> REQUIREMENT: Rewrite the lines below, from the one containing "Task: Switch to the Passwords tab" up to and including the one containing "Action: point(447,136)", as a Markdown table with the columns Number and Line. Skip blank lines and leave the pictures out.

┌─ EXERCISE INPUT

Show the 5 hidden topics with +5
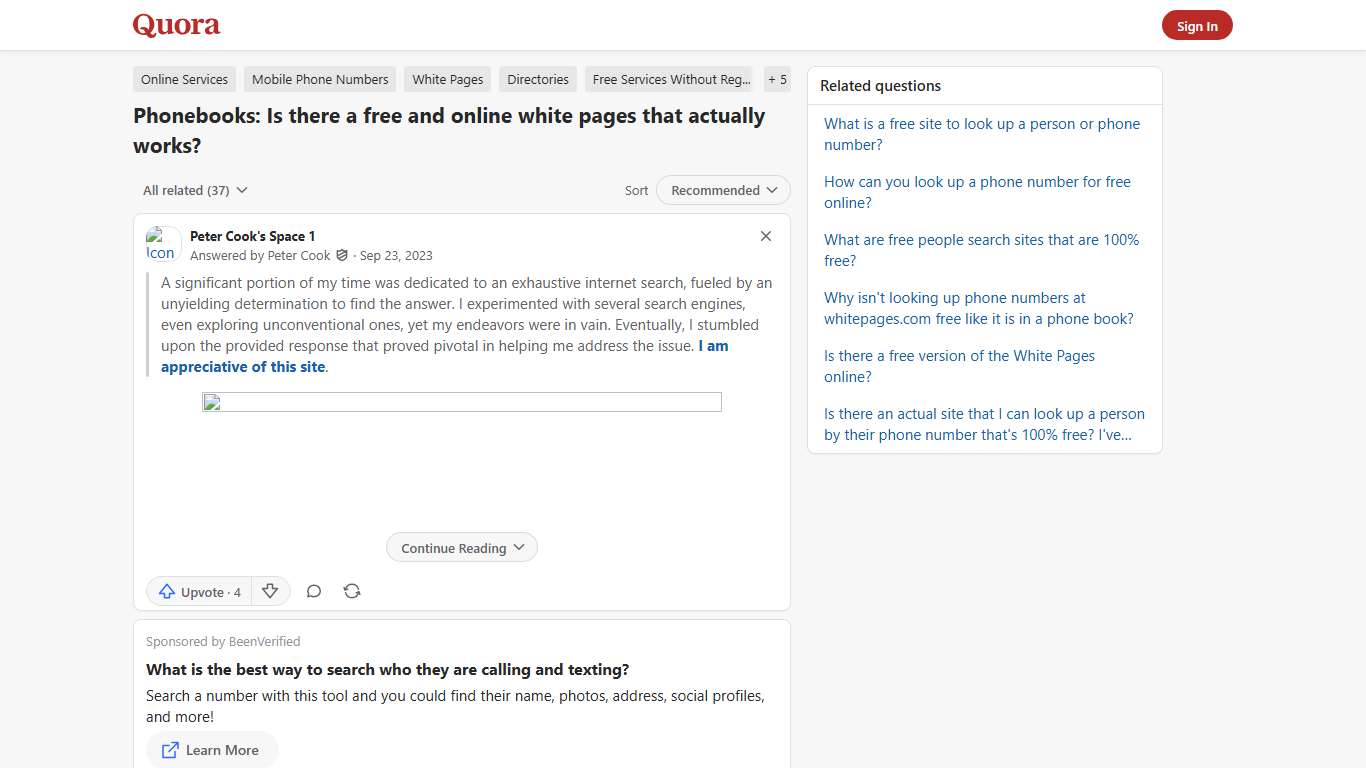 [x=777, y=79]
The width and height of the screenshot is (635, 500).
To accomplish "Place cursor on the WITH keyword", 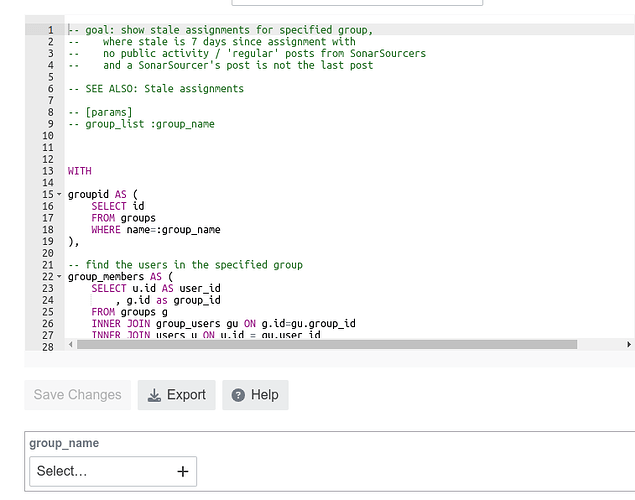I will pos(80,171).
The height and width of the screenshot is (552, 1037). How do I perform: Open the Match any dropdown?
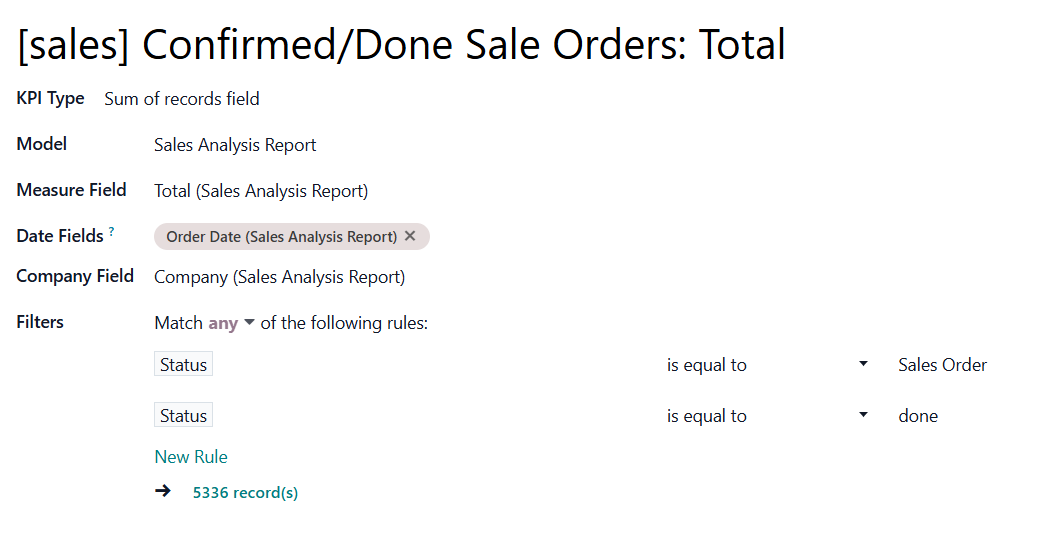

└─
┌─ EXERCISE INPUT

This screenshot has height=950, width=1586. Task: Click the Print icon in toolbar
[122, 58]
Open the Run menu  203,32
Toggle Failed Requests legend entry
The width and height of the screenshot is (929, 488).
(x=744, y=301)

└─
┌─ EXERCISE INPUT

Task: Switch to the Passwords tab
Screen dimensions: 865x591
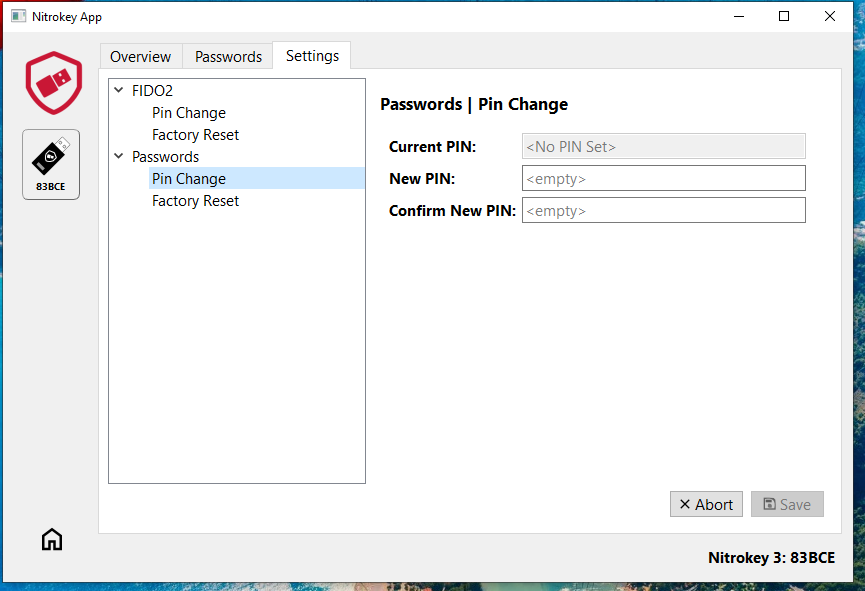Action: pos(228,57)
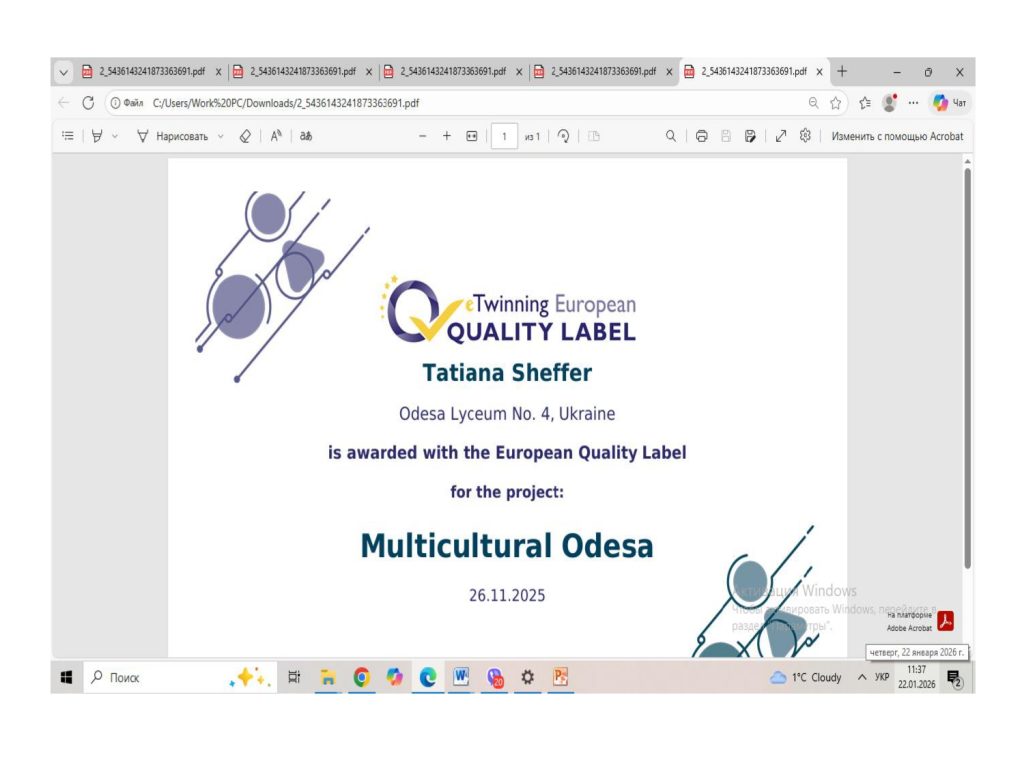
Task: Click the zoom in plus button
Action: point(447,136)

└─

> TASK RESULT:
| Number | Line |
|---|---|
| 1 | Task: Switch to the Passwords tab |
| 2 | Screen dimensions: 865x591 |
| 3 | Action: pos(228,57) |
| 4 | Task: Click the zoom in plus button |
| 5 | Action: point(447,136) |